§ **Tasks and exercises**:
1. Answer these questions about the studio passage below, labeling each answer with its letter:
(a) Where did Karolis start buying his glassware?
(b) What did the people from the studio make for the fish in the glass bowl?
(c) At about what time does Karolis wake up?
2. Transcribe a section of the studio passage below. Begin at the words "Stainless steel shelves" and stop after "of his pictures.".
3. Pick up the studio passage below after its last sentence and keep writing it.

-- START Reading passage --

Stainless steel shelves lining by the walls house a lot of strange alchemical flasks, jars and tubes. Karolis says he started buying this glassware in flea markets and now he can't stop. One large glass bowl has a golden fish living in it.
There's only one piece of seaweed in the bowl, but to make up for the lack of exposure to nature, guys from the studio made the fish a cardboard TV set. Problem solved.
A huge plant is resting right next to Karolis’ workstation.There are a lot of plants in the studio actually. Just like in Karolis’ art. As he sits in his bauhaus style armchair by the table, lamp casting a yellow streak of light, I realize the whole scene looks like one of his pictures.
We sit down, I yank out my notes and we talk. First thing's first — the morning. Karolis wakes up at around 7 a.m. and is instantly sharp and ready to go. His first ritual is checking the phone, most of us are guilty of this vice. He admits it’s a bad habit, but who could blame him. With a horde of followers across all social media I would be all over my phone first thing after opening my eyes too. With a faint note of guilt Karolis says that he is working towards refining his morning rituals. Doing some journaling or reading first thing in the morning. I assure him that he will eventually get there.

-- END Reading passage --
-- START Stored data --

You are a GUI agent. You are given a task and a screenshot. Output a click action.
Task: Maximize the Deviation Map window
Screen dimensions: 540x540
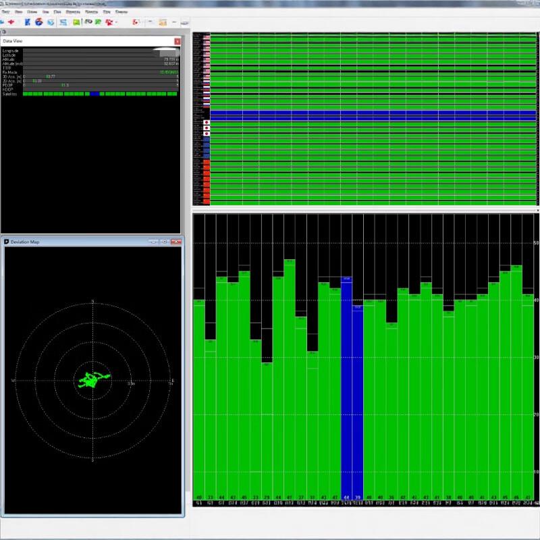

-- END Stored data --

§ **Answers below**:
1.
(a) In flea markets.
(b) A cardboard TV set.
(c) At around 7 a.m.

2.
Stainless steel shelves lining by the walls house a lot of strange alchemical flasks, jars and tubes. Karolis says he started buying this glassware in flea markets and now he can't stop. One large glass bowl has a golden fish living in it.
There's only one piece of seaweed in the bowl, but to make up for the lack of exposure to nature, guys from the studio made the fish a cardboard TV set. Problem solved.
A huge plant is resting right next to Karolis’ workstation.There are a lot of plants in the studio actually. Just like in Karolis’ art. As he sits in his bauhaus style armchair by the table, lamp casting a yellow streak of light, I realize the whole scene looks like one of his pictures.

3.
His breakfast is like a clockwork, always exactly the same. A ball of mozarella, two tomatoes with some basil and a glass of water. Sometimes he uses an old noisy juicer to make a couple of glasses of juice. It also works as an extra alarm clock for his girlfriend. I ask him about coffee, he says he never drinks it.
“I just don’t need it, I’m sharp as a razor as it is”.
Hearing this I glance at his cup of cappuccino.
"On rare occasions only", he chuckles.
Karolis comes to studio at around nine. The warm up before serious hands-on work is checking Behance. "I follow all the right people and I like discovering their art before it spreads through all the blogs and websites", he says. Checking the yield of likes and comments is a pleasant part of it too. Karolis shares a small Behance secret — “Share your work in progress. People are truly interested in how the sausage is made. They comment a lot and become invested in the piece. They are also much more likely to be interested in the final work if they’ve followed it as it was born.”
Karolis uses a 21 inch iMac and an a4 Wacom Cintiq as his main work horse. "I feel it's time to upgrade, I will go for a larger Cintiq and a 15' macbook, a much more flexible combination". Expensive gear aside, Karolis' favorite tools are some old technical pencils. One of them was given to him by his grandpa and Karolis has been using it so much the blue paint rubbed off revealing the steel corpus underneath. "I feel more confident when these pencils are around”, he says “More in control of the situation".
Pencils at hand, Mac fired up, Behance attended, it’s now time to get to work. He starts a new piece by testing some compositions out, drawing quick simple sketches not bigger than a matchbox. He then picks the ones with the most potential and refines them, puts them in a larger scale and adds more detail. Some of these bigger sketches he then sends to the client.
“I never show more than two sketches. It would lead to mixing, matching and eventually to confusion. Two is enough in most cases”.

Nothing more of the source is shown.